→ Supplied information:
- - - - -
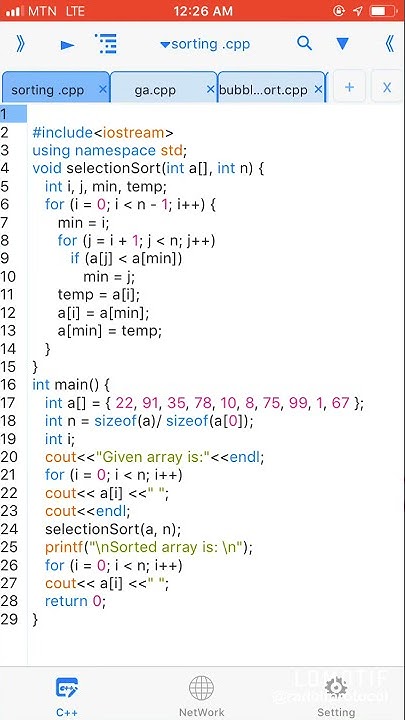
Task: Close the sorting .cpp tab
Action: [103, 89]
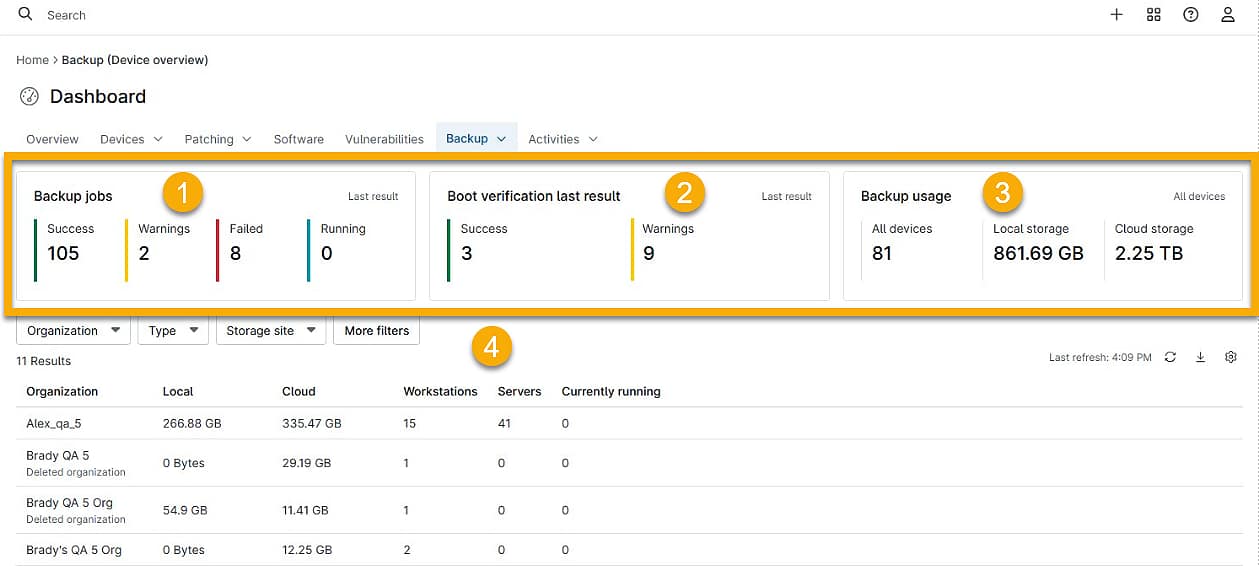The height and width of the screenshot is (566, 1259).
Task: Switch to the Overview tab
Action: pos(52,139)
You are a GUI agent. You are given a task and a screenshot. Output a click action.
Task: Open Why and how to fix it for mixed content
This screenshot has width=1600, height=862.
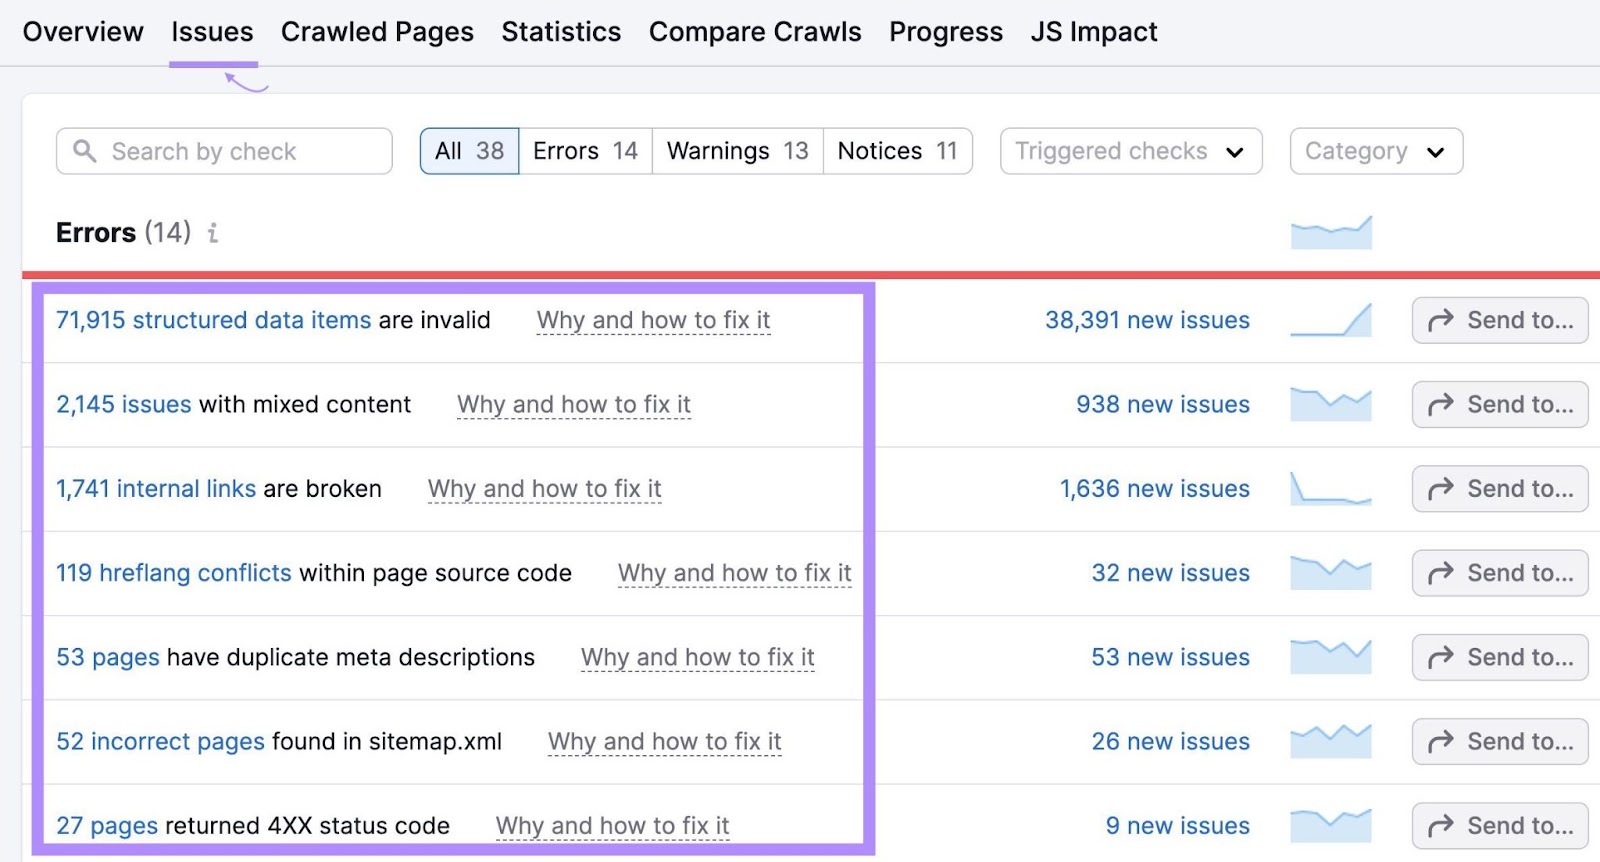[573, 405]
- - - - -
Beginning with the line that contains "You are a GUI" and ending with the last line of the entries above, repeat each line exactly, but not the pictures.

→ Task result:
You are a GUI agent. You are given a task and a screenshot. Output a click action.
Task: Open Why and how to fix it for mixed content
This screenshot has width=1600, height=862.
[573, 405]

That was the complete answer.